▼

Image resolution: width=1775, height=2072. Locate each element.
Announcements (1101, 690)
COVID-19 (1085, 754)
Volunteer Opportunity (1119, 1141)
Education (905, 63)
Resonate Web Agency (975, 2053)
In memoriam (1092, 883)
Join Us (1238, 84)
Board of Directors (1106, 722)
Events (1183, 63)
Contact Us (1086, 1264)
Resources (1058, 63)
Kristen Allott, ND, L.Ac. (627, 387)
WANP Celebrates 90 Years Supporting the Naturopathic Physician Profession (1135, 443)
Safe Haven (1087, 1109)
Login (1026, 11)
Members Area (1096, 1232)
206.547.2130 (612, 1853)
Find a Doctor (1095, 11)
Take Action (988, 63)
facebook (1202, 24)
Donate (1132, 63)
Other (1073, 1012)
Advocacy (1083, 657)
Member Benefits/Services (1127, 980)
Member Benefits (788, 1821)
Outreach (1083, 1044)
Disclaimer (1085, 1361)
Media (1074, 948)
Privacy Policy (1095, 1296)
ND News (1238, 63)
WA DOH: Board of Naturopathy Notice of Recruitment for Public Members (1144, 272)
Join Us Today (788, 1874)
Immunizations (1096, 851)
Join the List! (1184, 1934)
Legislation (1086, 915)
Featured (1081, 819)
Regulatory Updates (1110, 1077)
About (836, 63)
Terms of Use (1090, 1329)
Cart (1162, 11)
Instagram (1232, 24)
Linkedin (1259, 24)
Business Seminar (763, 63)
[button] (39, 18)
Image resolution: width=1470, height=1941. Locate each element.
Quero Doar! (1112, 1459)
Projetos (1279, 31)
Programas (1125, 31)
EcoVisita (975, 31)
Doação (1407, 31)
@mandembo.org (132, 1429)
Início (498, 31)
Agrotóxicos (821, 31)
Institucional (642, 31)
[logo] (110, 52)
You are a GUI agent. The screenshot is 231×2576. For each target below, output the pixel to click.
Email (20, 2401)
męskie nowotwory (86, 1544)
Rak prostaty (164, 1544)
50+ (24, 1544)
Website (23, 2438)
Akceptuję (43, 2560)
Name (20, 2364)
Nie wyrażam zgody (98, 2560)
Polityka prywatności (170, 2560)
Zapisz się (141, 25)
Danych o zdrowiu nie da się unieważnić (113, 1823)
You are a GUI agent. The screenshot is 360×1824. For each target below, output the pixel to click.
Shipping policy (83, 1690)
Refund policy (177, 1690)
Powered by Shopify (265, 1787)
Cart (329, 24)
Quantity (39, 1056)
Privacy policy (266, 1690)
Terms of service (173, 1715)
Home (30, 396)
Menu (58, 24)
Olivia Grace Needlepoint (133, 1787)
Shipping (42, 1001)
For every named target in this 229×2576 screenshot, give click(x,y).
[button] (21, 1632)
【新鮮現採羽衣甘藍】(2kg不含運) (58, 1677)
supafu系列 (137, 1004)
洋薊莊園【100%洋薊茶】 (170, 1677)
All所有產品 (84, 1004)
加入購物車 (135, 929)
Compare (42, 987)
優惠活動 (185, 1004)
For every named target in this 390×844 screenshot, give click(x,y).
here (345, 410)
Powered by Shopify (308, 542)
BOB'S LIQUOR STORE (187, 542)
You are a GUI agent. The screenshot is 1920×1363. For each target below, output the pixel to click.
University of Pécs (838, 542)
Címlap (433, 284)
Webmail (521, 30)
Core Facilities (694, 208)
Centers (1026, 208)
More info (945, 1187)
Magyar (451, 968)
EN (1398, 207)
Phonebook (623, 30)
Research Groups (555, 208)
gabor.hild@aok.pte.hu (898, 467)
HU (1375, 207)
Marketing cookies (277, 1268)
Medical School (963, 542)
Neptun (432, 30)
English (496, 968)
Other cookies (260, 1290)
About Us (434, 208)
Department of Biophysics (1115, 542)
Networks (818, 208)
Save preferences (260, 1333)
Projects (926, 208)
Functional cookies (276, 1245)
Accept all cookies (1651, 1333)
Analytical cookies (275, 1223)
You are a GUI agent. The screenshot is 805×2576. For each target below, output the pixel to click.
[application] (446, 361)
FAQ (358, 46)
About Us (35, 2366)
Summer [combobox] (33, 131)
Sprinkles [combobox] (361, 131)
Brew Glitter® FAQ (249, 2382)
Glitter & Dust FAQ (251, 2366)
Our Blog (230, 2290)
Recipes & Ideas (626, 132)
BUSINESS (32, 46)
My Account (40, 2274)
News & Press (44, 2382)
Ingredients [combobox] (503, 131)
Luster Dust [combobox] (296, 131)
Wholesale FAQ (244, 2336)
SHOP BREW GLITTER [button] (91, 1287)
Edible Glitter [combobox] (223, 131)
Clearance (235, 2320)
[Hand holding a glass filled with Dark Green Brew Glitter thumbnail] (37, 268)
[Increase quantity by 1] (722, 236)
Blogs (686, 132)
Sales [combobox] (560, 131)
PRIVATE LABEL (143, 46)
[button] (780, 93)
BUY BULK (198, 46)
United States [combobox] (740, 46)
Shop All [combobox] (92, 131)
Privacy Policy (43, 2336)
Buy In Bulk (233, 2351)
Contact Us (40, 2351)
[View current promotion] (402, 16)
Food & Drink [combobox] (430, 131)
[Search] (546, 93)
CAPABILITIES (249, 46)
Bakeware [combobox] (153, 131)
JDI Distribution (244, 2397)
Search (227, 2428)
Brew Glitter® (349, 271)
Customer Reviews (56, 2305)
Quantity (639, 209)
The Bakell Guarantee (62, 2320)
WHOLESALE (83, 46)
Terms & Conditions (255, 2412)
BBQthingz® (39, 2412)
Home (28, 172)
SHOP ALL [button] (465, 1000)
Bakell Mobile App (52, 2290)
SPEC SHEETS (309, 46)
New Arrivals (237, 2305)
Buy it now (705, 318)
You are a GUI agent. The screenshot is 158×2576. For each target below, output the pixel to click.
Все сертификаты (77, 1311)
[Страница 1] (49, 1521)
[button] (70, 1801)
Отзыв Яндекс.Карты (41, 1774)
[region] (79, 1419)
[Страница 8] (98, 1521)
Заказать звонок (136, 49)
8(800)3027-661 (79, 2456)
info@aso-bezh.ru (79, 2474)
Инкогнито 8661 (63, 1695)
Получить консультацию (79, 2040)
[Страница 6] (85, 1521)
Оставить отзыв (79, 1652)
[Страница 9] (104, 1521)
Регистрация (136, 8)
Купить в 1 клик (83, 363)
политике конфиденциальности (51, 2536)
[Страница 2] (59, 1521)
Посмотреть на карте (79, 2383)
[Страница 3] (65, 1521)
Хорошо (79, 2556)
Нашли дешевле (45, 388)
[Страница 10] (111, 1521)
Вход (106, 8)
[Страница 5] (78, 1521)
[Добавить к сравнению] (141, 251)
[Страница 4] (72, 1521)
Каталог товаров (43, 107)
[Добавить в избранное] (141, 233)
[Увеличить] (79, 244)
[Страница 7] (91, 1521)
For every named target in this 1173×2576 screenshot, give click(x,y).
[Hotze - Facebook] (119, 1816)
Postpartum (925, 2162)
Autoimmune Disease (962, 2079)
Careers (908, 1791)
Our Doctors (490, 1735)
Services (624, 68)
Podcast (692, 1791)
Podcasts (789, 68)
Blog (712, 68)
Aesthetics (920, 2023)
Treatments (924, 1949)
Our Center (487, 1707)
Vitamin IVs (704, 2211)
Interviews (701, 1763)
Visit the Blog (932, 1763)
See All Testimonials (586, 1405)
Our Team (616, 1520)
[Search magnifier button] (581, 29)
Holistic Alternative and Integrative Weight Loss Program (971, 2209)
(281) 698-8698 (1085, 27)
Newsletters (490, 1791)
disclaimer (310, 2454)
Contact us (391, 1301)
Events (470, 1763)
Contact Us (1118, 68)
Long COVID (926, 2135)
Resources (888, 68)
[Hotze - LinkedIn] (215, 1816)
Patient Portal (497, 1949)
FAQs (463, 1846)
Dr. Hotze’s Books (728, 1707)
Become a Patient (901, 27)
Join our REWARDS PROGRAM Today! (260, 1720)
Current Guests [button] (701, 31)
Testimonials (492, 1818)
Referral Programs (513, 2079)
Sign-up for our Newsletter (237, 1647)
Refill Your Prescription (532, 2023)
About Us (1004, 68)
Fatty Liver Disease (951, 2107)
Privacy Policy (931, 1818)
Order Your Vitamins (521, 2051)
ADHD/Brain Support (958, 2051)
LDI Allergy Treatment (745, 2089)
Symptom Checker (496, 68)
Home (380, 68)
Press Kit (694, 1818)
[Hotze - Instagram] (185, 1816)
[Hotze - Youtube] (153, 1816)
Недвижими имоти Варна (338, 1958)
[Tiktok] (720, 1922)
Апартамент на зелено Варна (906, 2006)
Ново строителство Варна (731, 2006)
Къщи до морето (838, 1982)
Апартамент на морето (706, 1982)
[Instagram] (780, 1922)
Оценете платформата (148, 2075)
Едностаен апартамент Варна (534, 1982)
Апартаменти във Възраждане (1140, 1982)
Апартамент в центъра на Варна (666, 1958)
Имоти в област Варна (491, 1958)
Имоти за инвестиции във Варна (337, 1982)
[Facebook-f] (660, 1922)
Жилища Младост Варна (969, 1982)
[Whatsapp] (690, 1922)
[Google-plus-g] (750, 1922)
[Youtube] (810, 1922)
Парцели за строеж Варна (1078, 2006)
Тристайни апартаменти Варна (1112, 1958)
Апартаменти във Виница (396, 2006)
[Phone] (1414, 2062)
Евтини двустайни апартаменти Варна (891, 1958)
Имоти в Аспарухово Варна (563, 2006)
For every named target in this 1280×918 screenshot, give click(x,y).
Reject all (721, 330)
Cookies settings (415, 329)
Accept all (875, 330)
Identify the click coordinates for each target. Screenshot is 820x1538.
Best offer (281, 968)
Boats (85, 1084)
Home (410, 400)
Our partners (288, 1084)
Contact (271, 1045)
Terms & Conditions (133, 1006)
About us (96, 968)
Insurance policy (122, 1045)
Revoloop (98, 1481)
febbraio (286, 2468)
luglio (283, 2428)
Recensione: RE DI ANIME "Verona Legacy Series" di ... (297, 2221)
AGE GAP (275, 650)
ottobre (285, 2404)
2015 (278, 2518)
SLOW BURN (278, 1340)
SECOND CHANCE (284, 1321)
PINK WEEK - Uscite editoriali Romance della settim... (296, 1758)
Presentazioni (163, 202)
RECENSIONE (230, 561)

▲

Which lines in the listing hold the word "element"? Copy them out.

◆ **SOLVED PROBLEM**:
Image resolution: width=1775, height=2072. Locate each element.
Image resolution: width=1470, height=1941. Locate each element.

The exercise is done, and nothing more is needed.